→ **What the task asks**
Among the lines below, return each one that contains the word "click".

→ **Supplied data**
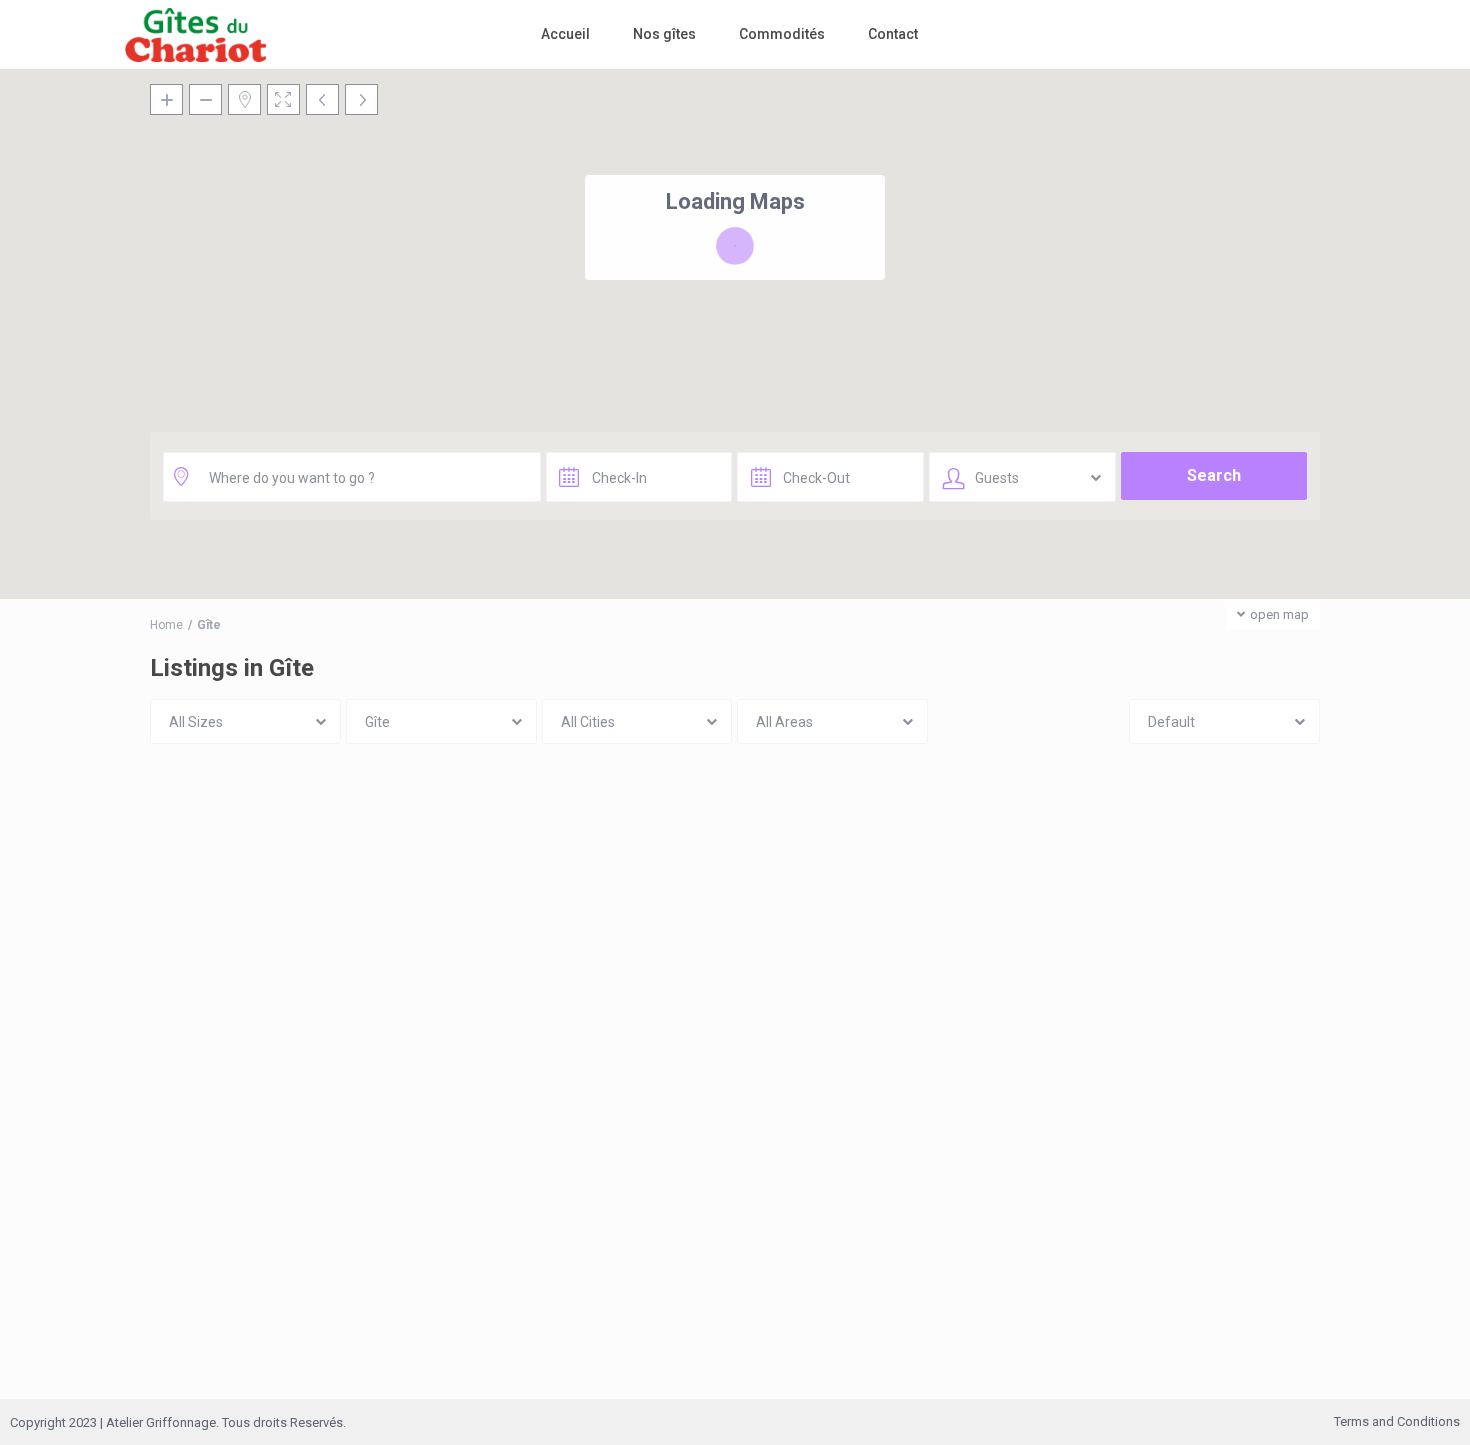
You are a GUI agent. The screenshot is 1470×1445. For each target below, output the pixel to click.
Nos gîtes (664, 34)
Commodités (782, 34)
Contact (893, 34)
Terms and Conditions (1397, 1421)
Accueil (565, 34)
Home (166, 625)
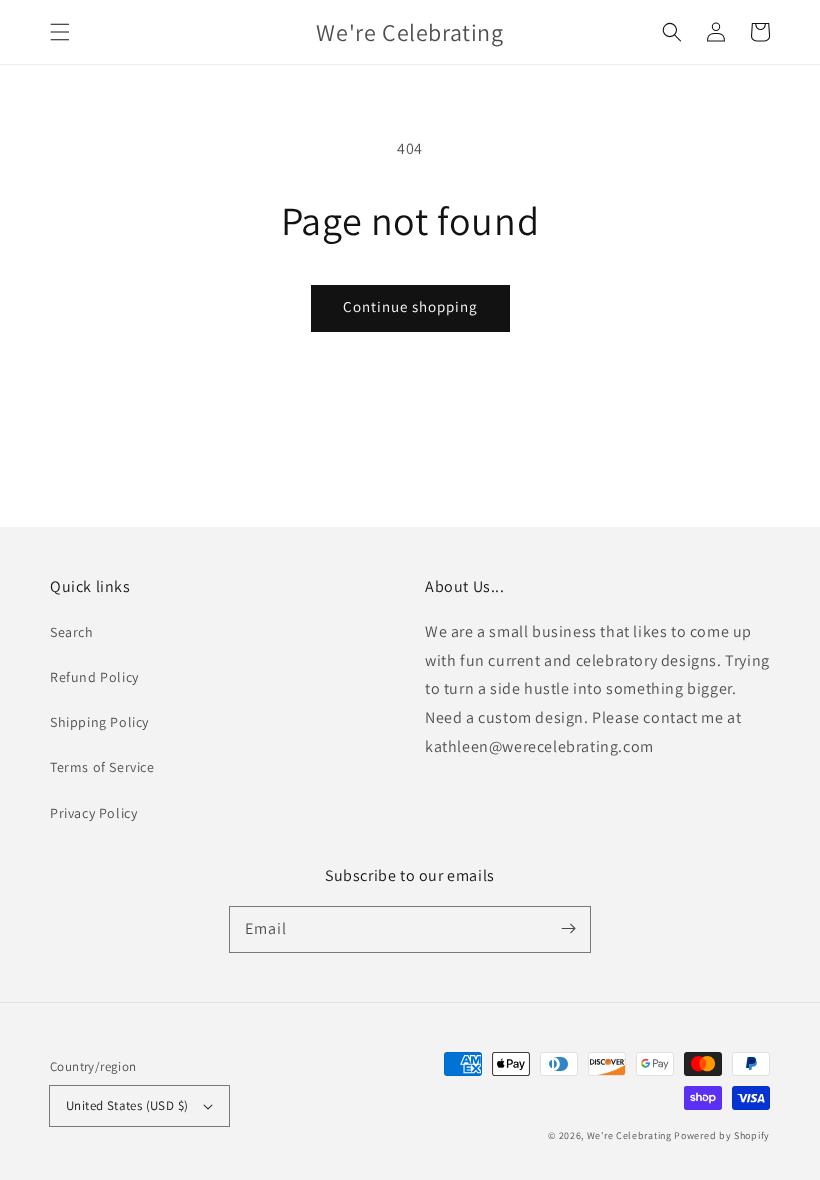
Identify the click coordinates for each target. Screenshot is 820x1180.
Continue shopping (410, 306)
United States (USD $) (127, 1105)
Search (72, 632)
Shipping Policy (99, 722)
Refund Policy (94, 677)
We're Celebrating (629, 1135)
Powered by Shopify (722, 1135)
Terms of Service (102, 767)
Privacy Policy (93, 813)
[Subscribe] (568, 929)
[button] (60, 32)
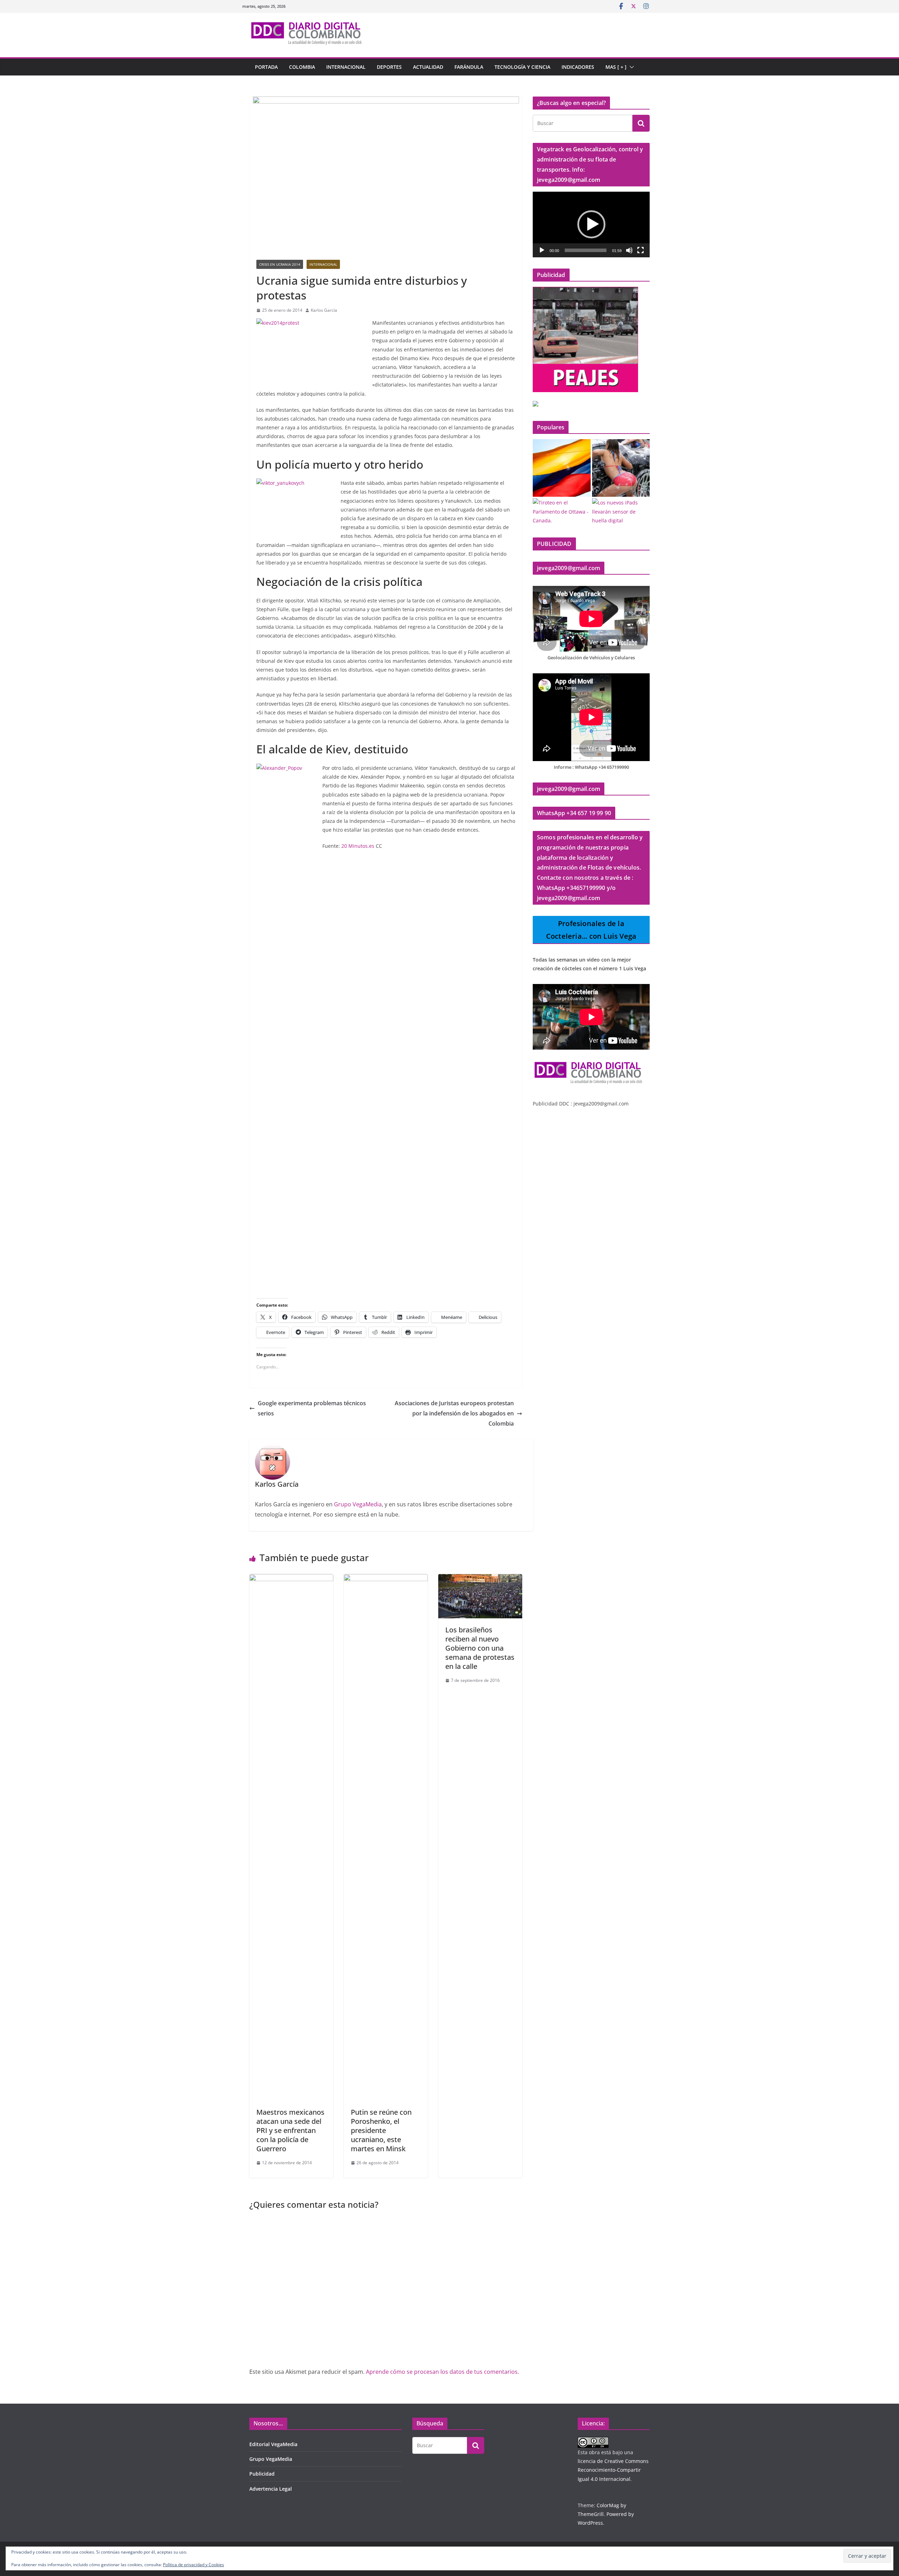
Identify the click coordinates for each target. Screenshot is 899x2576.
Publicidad (262, 2473)
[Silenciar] (629, 250)
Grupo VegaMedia (358, 1504)
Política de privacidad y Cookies (193, 2565)
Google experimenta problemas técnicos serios (312, 1408)
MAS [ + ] (615, 67)
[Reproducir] (541, 250)
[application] (591, 224)
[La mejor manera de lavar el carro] (621, 468)
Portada (266, 67)
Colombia (302, 67)
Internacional (346, 67)
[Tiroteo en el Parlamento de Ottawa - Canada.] (562, 511)
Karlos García (324, 310)
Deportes (389, 67)
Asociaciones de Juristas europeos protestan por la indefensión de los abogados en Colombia (454, 1413)
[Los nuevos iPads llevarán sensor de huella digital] (621, 511)
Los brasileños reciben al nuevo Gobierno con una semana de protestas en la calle (479, 1648)
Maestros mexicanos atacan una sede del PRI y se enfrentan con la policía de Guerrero (290, 2130)
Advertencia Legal (270, 2488)
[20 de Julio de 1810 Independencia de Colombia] (562, 468)
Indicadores (578, 67)
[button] (630, 67)
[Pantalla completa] (640, 250)
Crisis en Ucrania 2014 (279, 264)
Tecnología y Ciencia (522, 67)
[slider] (585, 250)
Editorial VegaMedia (273, 2444)
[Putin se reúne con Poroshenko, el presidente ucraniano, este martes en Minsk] (386, 1579)
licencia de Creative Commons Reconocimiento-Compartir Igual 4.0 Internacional (613, 2470)
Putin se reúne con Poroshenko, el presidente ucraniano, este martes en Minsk (381, 2130)
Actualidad (428, 67)
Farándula (468, 67)
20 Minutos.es (357, 846)
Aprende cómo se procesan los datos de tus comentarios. (442, 2372)
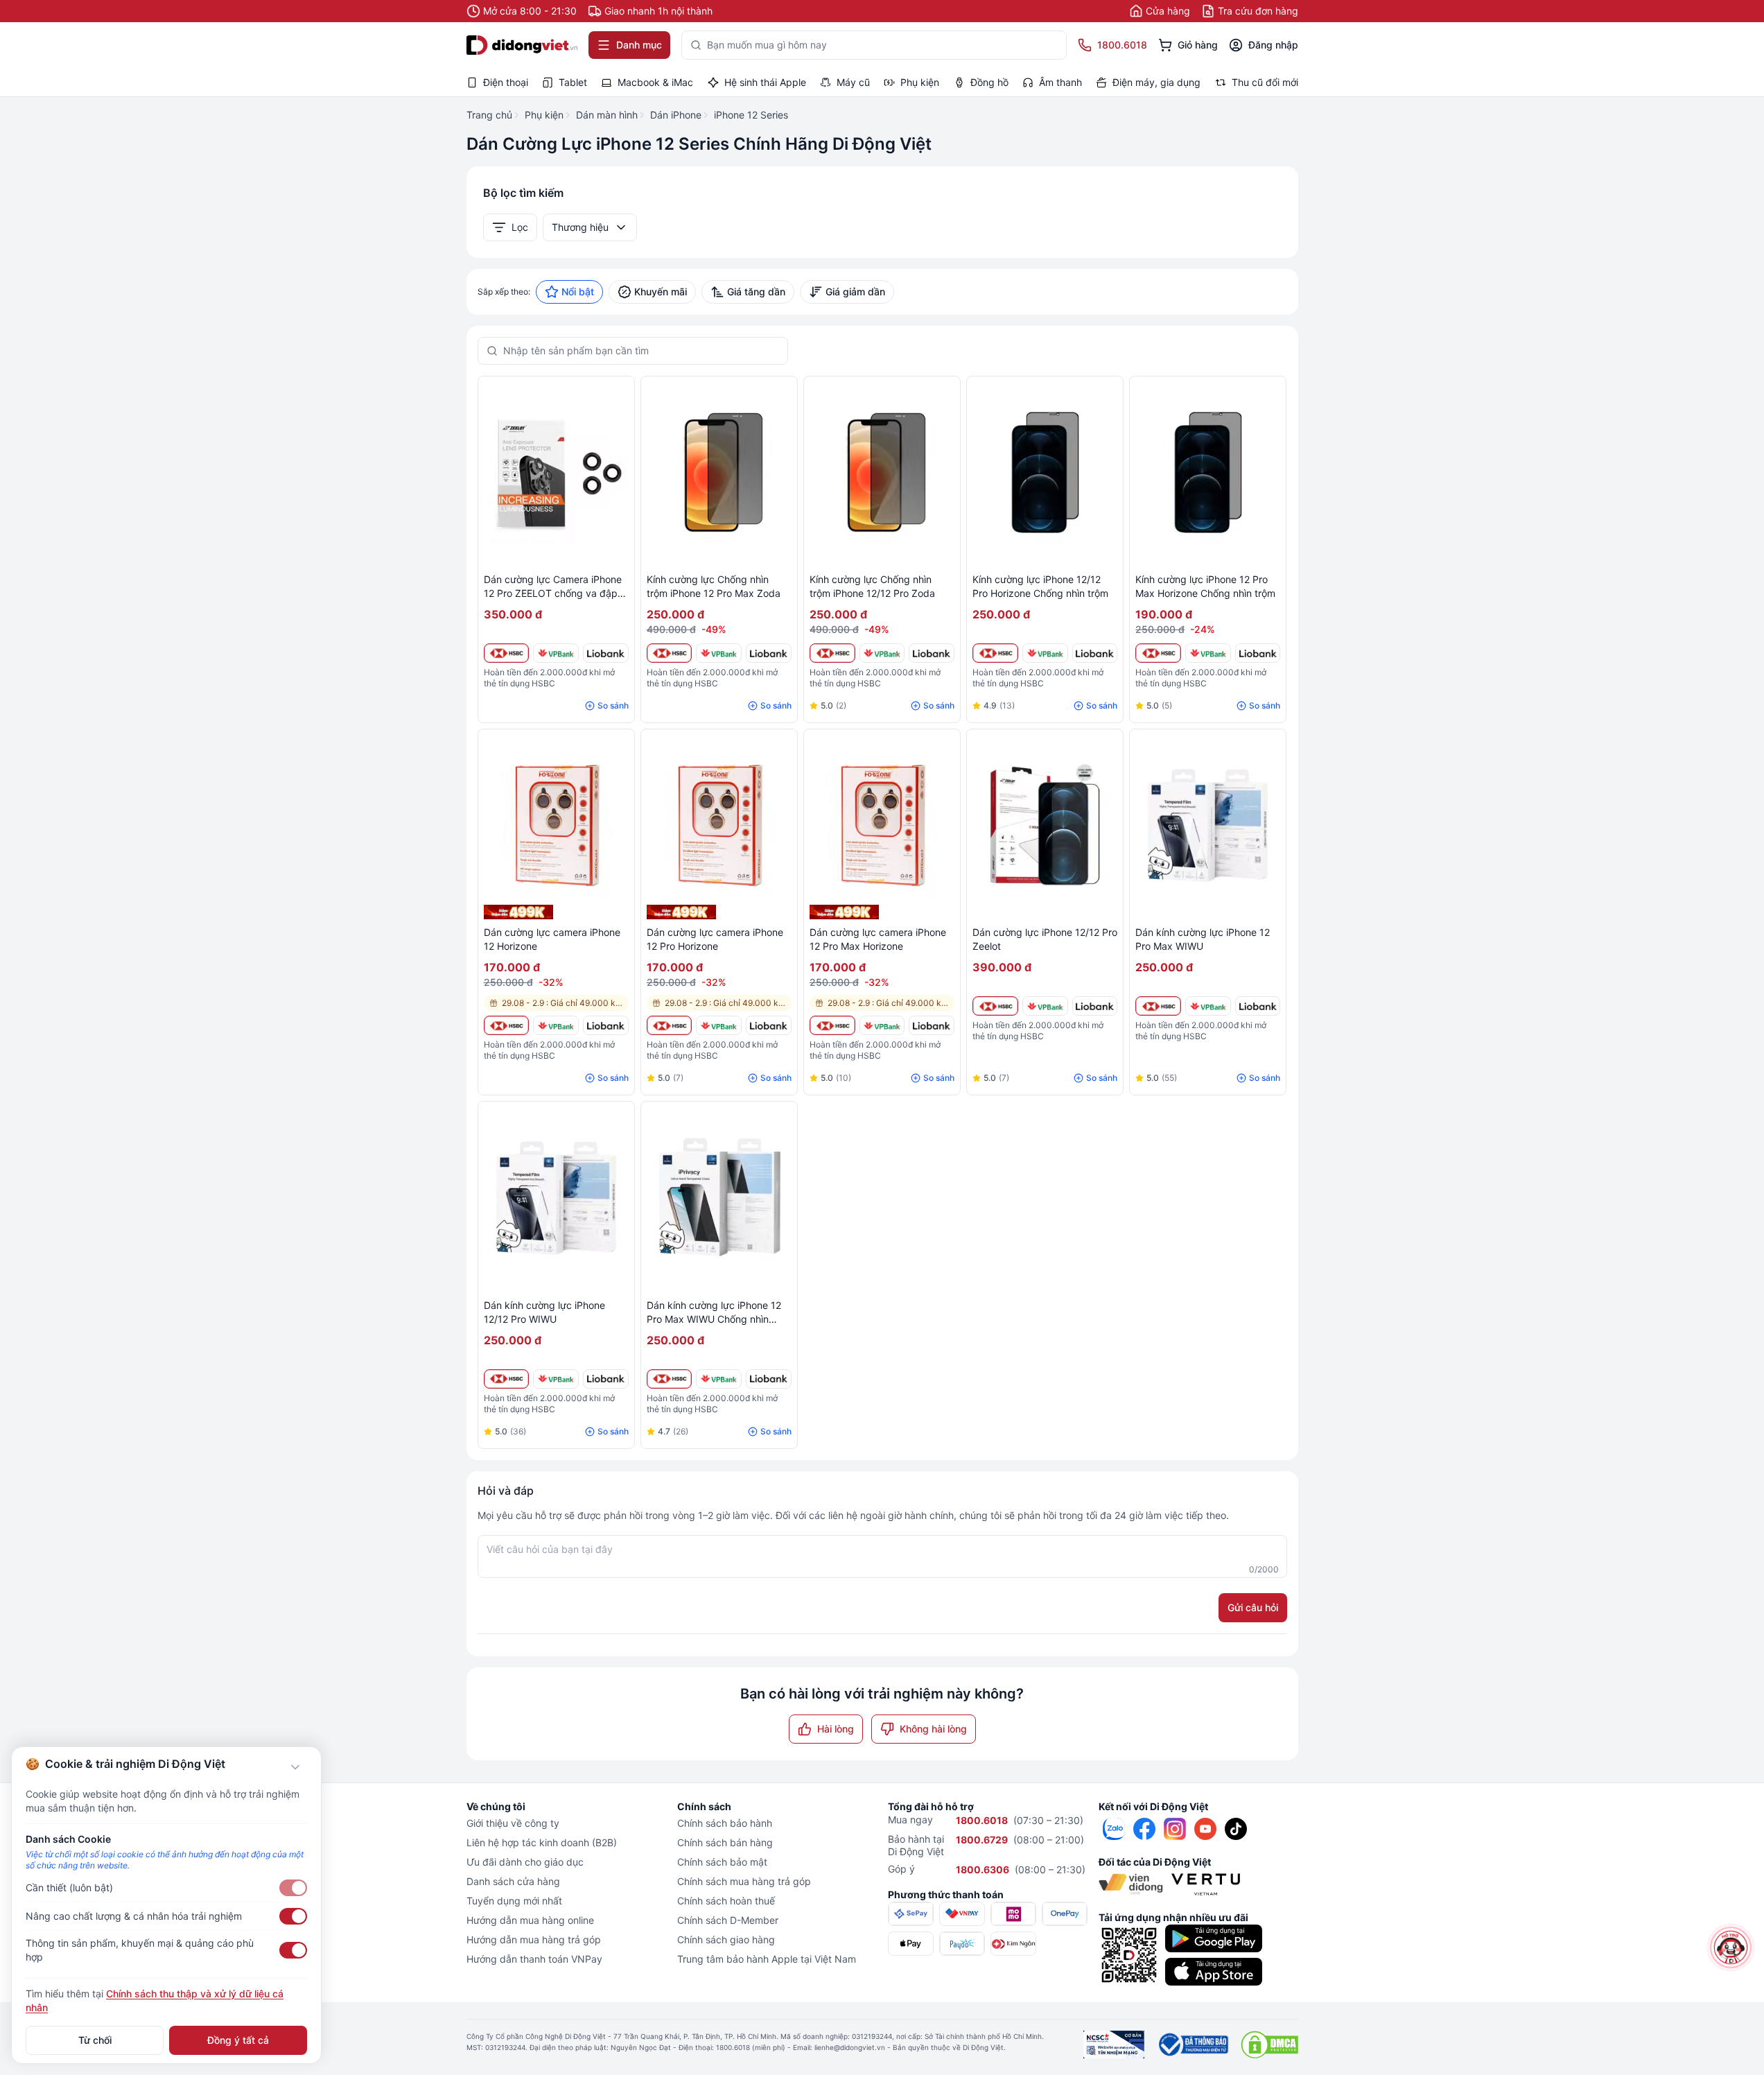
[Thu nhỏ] (295, 1767)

→ **Answer to the exercise**
You are a GUI agent. The screenshot is 1470×1445. For each target below, output the pixel to click.
Identify the click coordinates for each target. Screenshot is 820x1180.
Identify the click coordinates for each target. Screenshot is 899x2576.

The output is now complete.